R A D E N K I A N S A N T A N G .

•••

"Pemilik siapa ini?" gumamnya yang belum menyentuh kedua benda itu. Ia tak ingin mengambil sebelum meminta izin kepada pemiliknya.

Cklek!

"MasyaaAllah, Kak Raden!!"

Deg!

Imam mendongakkan kepala. Menatap pintu pemilik rumah itu yang sudah terbuka. Di mana menampilkan sosok anak kecil yang berseru memanggil namanya.

Anak lelaki yang berusia 10 tahun itu, ia berlari memeluk Imam dengan raut wajah yang begitu gembira. Imam pun hanya bisa menerimanya meski dirinya benar-benar sangat terkejut.

"Ini Kak Raden?" tanyanya sekali lagi ketika anak itu hanya bisa memeluk sebatas paha Imam. Anak lelaki itu melepas pelukan saat ia yak mendapat respon apa-apa dari Imam.

"Kak?"

Imam hanya diam.

"Kak Raden?"

Anak lelaki itu menunduk saat ia merasa Imam akan marah padanya. "Apa kami melakukan kesalahan? Kak Raden pergi karena lelah mengajar kami? Atau kami murid yang nakal?"

Imam memejamkan matanya. Mulutnya terkunci tak mampu membuka suara. Karena tak mendapat jawaban apapun, anak lelaki itu mulai mengambil tangan Imam.

"Gus Raden, Jawab...." anak kecil itu terus mendesak Imam dengan menarik-narik tangannya untuk membuka suara menjawab pertanyaannya.

Helaan napas keluar dari lelaki itu. Ketika sudah merasa tak tega, ia pun berlutut menyetarakan dirinya dengan anak lelaki itu. Ia memang sudah sangat melarang para muridnya untuk menyebutnya dengan gelaran itu. Namun apa boleh buat jika itu memang harus terjadi untuknya.

"Jangan marah, Kak...." air matanya mengalir saat ia tak mendapatkan Imam membuka suara.

Imam pun menggeleng pelan. "Saya tidak marah..., sungguh."

"Kalau nggak marah kenapa pergi...."

Imam tersenyum seraya menepuk pundak anak lelaki itu. "Ini? Siapa yang kamu lihat sekarang, hm? Ini saya.... Raden."

Anak kecil itu terkekeh dalam tangisnya, secepat saja ia memeluk Imam dengan erat. Rasanya rindu yang selama ini ia pendam telah berhasil pudar akan pertemuan ini.

"Janji jangan pergi?"

Ucapan anak lelaki itu membuat Imam melepas pelukannya dan kembali beranjak berdiri. Sorotannya menatap mengawasi sekitar. Rasa takutnya pun kembali muncul.

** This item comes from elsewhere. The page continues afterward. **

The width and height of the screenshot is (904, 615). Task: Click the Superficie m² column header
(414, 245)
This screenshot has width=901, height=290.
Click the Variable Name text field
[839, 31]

"Gus Den cari siapa?" tanya anak lelaki itu heran saat Imam begitu sangat tidak tenang.

Imam menggeleng, ia menunduk menatap anak lelaki itu seperti ingin berucap..

"Hafizma?"

Satu kalimat itu mampu Imam ucapkan setelah sekian lama ia tak pernah menyebutnya. Namun dalam hati dan doanya, nama itu selalu ia langitkan.

"Mereka?" tanya anak itu balik. "Mereka baik-baik aja."

Imam menghela napas lega. Begitu bersyukurnya saat ia mendengar kabar tentang mereka. Baik-baik saja.

"Gus Den?"

"Iya?"

"Mereka cari Gus Raden... Sampai buat poster kehilangan, lho?"

Imam tersenyum. "Oh, iya?"

"Iya," jawabnya. Yang kini ia mulai berlari masuk ke dalam rumahnya meninggalkan Imam begitu saja. Imam pun hanya menunggu dia kembali seraya menatap sekelilingnya berhati-hati.

Beberapa menit kemudian..

Anak lelaki itu pun kembali dan mendekat ke Imam. "Ini," katanya seraya memberikan sebuah poster kepada Imam.

"Ayo, baca...." lanjutnya lagi. Saat ia melihat Imam tak mengambil poster itu.

Imam pun dengan tenang mengambilnya dan mulai membacanya.

••••••••••••••••••••

HILANGNYA PUTRA SULUNG
AL-AYYUBI

•••••••••••

السلام عليكم ورحمة الله وبركاته.

بِسْــــــــــــــــــمِ اللهِ الرَّحْمَنِ الرَّحِيْمِ.....

Pondok Pesantren Al-Hafizma sedang berduka atas hilangnya putra sulung dari K. Hafizh Al-Ayyubi.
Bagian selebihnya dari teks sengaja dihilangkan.